The girls looked afraid to commit. “Yes ma’am,” Jessica said.

“Just give the girls something. I’m too sick to eat today,” Uncle Skip said as he rubbed his round little stomach. Her grandmother spooned sweet potatoes and chicken casserole, collard greens and a square of corn bread.

Mama Lora handed each girl a plate.

“Avery, give them some milk in plastic cups.”

The girls glanced at their plates and then at their father. “Go on and eat all you can. Go on,” Skip said.

The girls took small bites that might register under a microscope. It was clear to anyone who had ever been a child that they hated everything on their plates. Uncle Skip and Mama Lora were apparently too far away from those wonder years to remember. Don, Ava’s daddy, was the opposite of Mama Lora, but Skip she spit out identical to her and slapped a big porn star-approved mustache on. Never have you seen two separate people more alike. Both happiness killers. If they came close to a flicker, a spark of happiness, they’d stamp it out quick before it spread.
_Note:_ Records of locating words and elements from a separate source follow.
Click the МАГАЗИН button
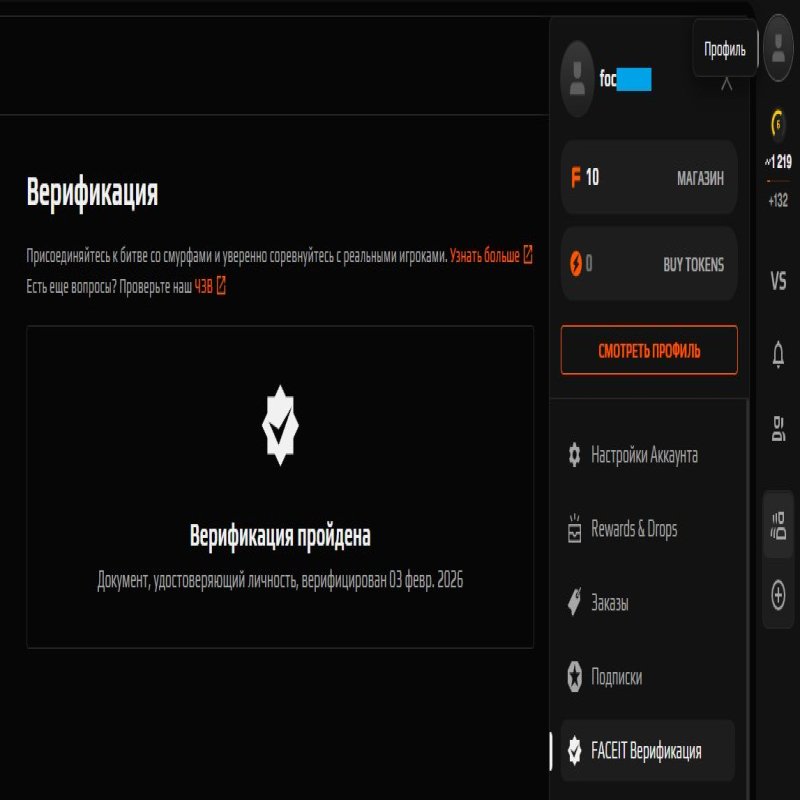800x800 pixels. (x=700, y=178)
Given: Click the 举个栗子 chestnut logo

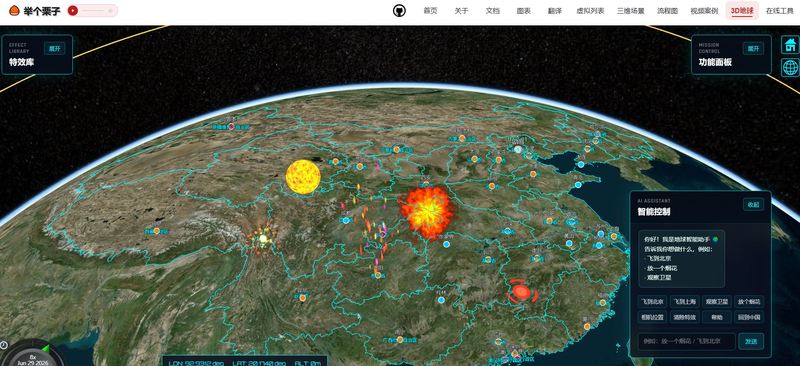Looking at the screenshot, I should coord(35,11).
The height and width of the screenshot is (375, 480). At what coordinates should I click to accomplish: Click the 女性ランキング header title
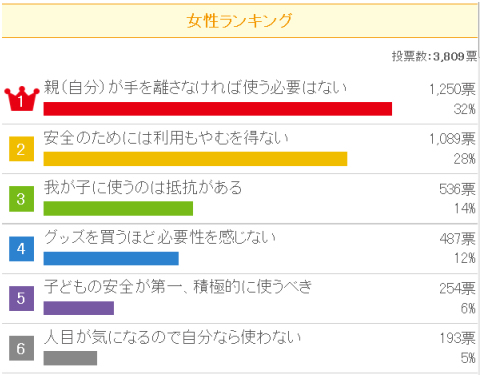pyautogui.click(x=239, y=21)
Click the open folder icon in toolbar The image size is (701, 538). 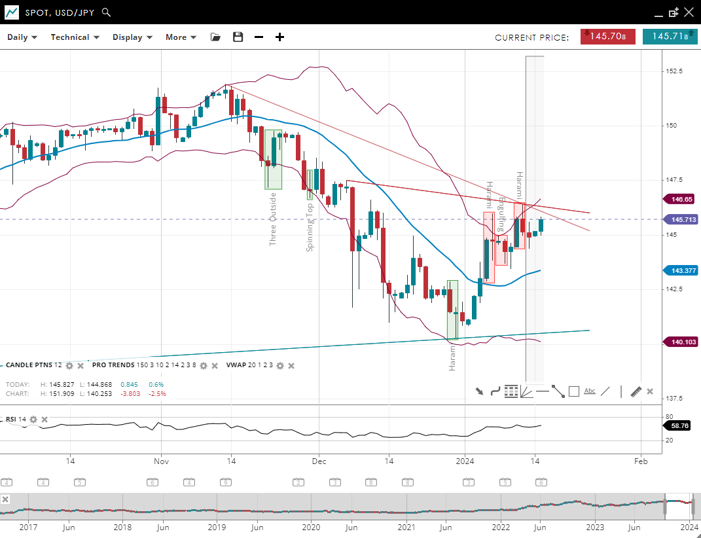(x=215, y=37)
“Here, baby, put me a little of that chicken on a plate, a few of them greens too. I might be able to keep a little of it down.” Ava started with a spoonful for Uncle Skip’s plate but he kept nodding for her to add more. She handed Uncle Skip his full plate. He pulled his eyebrows up, leaned his face close to hers.

“I seen your mama at the grocery store with James Martin,” he whispered. “She needs to stay away from him, from any Martins. I ain’t never liked none of them. You know he just got out of county.”